On Thursday, the United Nation’s World Health Organization declared the coronavirus a global emergency after it had spread from China to more than a dozen countries and the number of cases had spiked more than tenfold in a week.

Mills said a group campaigning to overturn Maine’s new vaccination law, which passed by a single vote in the state Senate in 2019, is using misleading tactics by suggesting “Big Pharma” is behind the law. Mills said the large pharmaceutical companies “hardly benefit at all from producing vaccines.”

“And in trying to target so-called Big Pharma, whom nobody really likes, their campaign is purposefully trying to conflate vaccinations with other issues like the opioid epidemic when these issues are distinctly different,” Mills said. “Don’t buy it.”

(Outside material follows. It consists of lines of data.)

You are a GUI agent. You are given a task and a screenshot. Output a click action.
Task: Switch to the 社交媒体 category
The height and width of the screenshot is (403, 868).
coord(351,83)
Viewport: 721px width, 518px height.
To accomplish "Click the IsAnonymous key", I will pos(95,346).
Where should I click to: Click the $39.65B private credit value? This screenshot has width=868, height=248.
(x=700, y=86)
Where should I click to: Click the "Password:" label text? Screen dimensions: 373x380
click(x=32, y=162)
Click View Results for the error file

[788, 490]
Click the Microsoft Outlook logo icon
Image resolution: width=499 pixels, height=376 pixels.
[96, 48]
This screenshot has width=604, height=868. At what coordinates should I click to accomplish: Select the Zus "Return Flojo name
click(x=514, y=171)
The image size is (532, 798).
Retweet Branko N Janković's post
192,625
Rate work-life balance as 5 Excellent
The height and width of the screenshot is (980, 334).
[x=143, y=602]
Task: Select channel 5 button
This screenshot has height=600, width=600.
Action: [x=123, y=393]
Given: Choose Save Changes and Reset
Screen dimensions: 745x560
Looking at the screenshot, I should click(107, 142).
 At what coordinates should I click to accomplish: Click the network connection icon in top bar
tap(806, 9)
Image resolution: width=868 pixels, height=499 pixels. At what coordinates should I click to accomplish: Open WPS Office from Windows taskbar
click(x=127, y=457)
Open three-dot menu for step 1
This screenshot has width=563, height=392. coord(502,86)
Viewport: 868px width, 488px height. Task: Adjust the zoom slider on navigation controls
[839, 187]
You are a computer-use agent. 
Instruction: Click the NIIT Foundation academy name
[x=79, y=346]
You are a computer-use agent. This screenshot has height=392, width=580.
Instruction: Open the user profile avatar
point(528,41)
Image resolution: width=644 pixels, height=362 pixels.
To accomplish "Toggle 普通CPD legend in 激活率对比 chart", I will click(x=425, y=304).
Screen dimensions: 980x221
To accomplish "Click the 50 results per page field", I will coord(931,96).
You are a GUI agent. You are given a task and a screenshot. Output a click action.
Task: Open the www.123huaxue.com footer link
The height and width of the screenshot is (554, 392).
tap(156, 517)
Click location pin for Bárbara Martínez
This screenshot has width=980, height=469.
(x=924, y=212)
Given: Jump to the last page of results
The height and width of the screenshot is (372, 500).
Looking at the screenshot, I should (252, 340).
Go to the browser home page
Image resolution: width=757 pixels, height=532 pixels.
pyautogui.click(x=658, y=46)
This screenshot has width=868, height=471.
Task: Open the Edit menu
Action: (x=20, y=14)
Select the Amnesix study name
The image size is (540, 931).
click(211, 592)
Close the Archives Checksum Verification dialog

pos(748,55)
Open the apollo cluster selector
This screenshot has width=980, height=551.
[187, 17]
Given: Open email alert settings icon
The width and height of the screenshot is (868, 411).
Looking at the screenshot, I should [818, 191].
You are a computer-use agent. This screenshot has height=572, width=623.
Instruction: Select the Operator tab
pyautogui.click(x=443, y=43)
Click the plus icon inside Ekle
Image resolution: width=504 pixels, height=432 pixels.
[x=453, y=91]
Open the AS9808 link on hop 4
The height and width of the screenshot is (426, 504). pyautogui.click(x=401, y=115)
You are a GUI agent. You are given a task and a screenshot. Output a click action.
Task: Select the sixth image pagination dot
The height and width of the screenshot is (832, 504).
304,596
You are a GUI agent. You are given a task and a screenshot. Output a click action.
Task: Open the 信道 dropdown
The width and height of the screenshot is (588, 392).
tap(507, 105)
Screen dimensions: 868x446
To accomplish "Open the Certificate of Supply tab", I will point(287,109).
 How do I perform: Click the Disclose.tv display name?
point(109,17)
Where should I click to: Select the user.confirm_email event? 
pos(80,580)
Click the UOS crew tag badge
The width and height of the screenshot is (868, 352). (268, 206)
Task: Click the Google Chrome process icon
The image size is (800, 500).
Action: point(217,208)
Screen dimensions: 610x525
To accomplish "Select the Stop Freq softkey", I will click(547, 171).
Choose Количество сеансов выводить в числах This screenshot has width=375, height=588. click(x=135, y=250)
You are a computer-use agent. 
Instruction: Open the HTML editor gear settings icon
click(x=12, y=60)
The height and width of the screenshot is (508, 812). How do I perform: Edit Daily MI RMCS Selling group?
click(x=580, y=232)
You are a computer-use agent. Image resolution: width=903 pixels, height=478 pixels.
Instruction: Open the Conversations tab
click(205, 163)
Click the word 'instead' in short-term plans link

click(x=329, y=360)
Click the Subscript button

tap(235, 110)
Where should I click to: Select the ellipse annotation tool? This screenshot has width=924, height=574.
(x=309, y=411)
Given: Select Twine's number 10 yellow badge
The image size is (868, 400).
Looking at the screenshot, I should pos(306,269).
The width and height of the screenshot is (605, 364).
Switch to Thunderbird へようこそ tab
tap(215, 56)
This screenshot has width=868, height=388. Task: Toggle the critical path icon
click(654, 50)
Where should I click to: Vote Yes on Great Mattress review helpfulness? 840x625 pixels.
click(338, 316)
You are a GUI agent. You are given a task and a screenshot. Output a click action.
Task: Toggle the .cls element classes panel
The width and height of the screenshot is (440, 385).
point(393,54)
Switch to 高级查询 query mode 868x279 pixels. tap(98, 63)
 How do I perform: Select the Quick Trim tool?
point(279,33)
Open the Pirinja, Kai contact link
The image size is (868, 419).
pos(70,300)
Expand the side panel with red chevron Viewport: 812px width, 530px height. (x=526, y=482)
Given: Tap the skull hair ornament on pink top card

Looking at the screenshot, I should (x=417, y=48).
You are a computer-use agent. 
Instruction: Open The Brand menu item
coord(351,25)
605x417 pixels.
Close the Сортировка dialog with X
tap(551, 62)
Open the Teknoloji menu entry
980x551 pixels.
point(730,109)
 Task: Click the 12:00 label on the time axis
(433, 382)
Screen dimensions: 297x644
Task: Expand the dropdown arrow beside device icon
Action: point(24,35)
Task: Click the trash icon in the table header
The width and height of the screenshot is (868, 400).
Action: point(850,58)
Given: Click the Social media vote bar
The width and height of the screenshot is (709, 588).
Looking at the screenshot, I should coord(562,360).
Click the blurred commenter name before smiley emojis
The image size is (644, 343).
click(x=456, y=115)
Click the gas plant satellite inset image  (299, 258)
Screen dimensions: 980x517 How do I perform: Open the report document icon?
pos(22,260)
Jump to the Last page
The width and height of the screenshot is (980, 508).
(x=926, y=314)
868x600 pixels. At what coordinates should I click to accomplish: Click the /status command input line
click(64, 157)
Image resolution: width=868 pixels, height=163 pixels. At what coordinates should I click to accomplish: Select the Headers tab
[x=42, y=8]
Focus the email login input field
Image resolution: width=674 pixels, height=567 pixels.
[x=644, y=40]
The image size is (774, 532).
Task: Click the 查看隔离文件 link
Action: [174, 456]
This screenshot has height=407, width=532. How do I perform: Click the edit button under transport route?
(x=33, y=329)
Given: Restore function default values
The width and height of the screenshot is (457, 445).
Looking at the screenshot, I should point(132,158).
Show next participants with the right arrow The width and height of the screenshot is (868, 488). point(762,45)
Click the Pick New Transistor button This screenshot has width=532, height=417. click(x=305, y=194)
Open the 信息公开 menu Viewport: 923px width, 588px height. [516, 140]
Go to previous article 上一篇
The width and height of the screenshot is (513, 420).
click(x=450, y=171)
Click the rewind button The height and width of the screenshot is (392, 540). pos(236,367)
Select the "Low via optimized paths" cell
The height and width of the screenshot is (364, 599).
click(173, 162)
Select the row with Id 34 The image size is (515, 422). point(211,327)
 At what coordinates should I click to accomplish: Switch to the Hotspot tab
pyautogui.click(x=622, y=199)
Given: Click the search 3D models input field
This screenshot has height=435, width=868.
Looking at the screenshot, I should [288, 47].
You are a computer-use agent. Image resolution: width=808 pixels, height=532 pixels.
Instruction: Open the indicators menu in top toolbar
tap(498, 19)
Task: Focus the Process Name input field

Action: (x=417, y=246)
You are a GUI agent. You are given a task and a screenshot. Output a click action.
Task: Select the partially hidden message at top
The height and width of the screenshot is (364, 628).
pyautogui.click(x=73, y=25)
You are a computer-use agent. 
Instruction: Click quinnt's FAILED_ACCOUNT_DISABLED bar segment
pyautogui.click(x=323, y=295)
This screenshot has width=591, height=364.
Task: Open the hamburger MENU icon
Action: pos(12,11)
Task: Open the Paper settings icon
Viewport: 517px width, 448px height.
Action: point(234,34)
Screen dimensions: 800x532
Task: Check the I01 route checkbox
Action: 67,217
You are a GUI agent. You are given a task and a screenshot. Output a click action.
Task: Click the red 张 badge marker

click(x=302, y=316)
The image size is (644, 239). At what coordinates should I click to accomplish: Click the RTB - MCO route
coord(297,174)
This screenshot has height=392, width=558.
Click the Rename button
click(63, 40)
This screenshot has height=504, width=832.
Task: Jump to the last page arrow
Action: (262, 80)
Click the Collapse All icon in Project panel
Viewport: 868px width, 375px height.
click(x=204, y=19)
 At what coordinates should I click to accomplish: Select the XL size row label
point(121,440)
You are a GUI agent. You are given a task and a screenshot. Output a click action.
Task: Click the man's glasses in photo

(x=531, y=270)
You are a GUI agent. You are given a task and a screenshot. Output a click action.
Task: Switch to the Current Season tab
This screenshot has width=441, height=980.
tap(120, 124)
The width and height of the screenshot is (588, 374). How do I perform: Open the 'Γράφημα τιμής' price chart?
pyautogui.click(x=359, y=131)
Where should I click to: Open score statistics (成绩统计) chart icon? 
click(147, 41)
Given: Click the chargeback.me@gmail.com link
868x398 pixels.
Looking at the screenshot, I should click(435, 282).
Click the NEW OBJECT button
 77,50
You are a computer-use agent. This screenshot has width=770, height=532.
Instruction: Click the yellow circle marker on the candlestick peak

Cara Sacks, a spokeswoman for Yes on 1 to Reject Big Pharma, a political action committee that backs the ballot question to overturn the law, accused Mills of siding with big corporations instead of Maine people. Sacks cited the governor’s support for Central Maine Power Company’s controversial $1 billion plan to build an expanded transmission corridor through the state.

“Gov. Mills is losing the support of the Maine people,” Sacks said. “Mills lost big when she came out in favor of the CMP corridor, and now, again in favor of Big Pharma. By siding with the big corporations instead of the people, she is selling Maine out and sacrificing our fundamental right to make all of our own medical decisions.”

The Yes on 1 PAC’s fundraising has dwarfed that of the campaign supporting the vaccine law, raising $180,877 in donations in the fourth quarter of 2019. Added to its previous fundraising efforts, which began last summer, the Yes on 1 campaign has raised $315,752 in contributions and loans. The same reporting periods show Maine Families for Vaccines, which supports the law, has raised just $58,097.

Question 1 will ask voters: “Do you want to reject the new law that removes religious and philosophical exemptions to requiring immunization against certain communicable diseases for students to attend schools and colleges and for employees of nursery schools and health care facilities?”

Vaccines are overwhelmingly safe and effective at preventing infectious diseases, such as measles, chickenpox and pertussis.

A 1998 British study that claimed vaccines are linked to autism has been debunked and retracted.

Research shows that in areas where vaccine coverage declines, the incidence of such diseases increases. Refusal to vaccinate has been blamed for recent measles outbreaks in New York, California and Washington state.

Maine’s 2018 pertussis rate of 33.16 per 100,000 people was the highest in the nation, and eight times the national average, and researchers have said Maine’s low immunization rates are a contributing factor. Maine had 446 pertussis cases in 2018, and 302 cases through August of this year.

“Our state ranks seventh in the country for the rate of non-medical opt-outs among school-age children,” Mills said. “So last year alone, schools in Lincoln, York and Cumberland counties experienced dangerous whooping cough outbreaks.”

“I highly value personal choice,” she said, “but, as your governor, I am charged with protecting the health and safety of all Maine people, and amidst these outbreaks it has become painfully clear that Maine laws have not adequately protected the health of Maine people.”